However, not many were convinced, and City and Chelsea — pressured by the unrelenting fan protests and distress among players and coaching staff — were the first English clubs to dither, announcing their move to break away from the project. Other English clubs soon followed, apologising to the fans about their misjudgement. The two Milan clubs and Atletico, too, officially left.

Manchester City manager Pep Guardiola was quick to distance himself and his team from the decision of his club. “...it’s not fair if one team fights to make it to the top and then cannot qualify because success is just guaranteed for a few clubs,” he said.   -  Reuters

 

Now a three-club cabal, the Greed is Good League — an appropriate moniker often used by long-time Sportstar columnist Brian Glanville — lost its steam, though it remained optimistic for a future revival.
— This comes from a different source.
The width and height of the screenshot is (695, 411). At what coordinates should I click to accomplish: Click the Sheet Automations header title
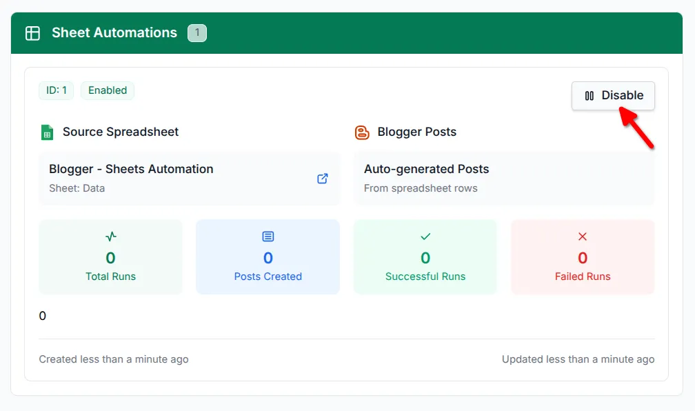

Perez, the chairman of the now-defunct endeavour, said: “Some of them, due to pressure, have said they’re leaving. But this project, or one very similar, will move forward and I hope very soon.”

But this was a victory for football, a victory for its soul, a victory for the millions who support the players and teams without asking for anything in return. Football, long commercialised, was back — even if it was for a few days — with the fans. In a world of many million-dollar transfer fees, agent commissions and astronomical player wages [Lionel Messi has a €555,237,619 four-year deal with Barcelona, where he is paid €138 million in wages and bonuses, a €78 million loyalty bonus and has a clause that saw him paid an extra €115 million to renew his contract in 2017], fans are probably the only thing still beautiful about the beautiful game. They have been pursuing a lone battle against the crass commercialisation of football. Closer home, fans of Mohun Bagan — with more than 100 years of legacy behind it — are embroiled in a tussle with the club’s new owners, Kolkata Games & Sports Private Limited, to remove ATK from the name that was prefixed to “Mohun Bagan” after the investment in 2020.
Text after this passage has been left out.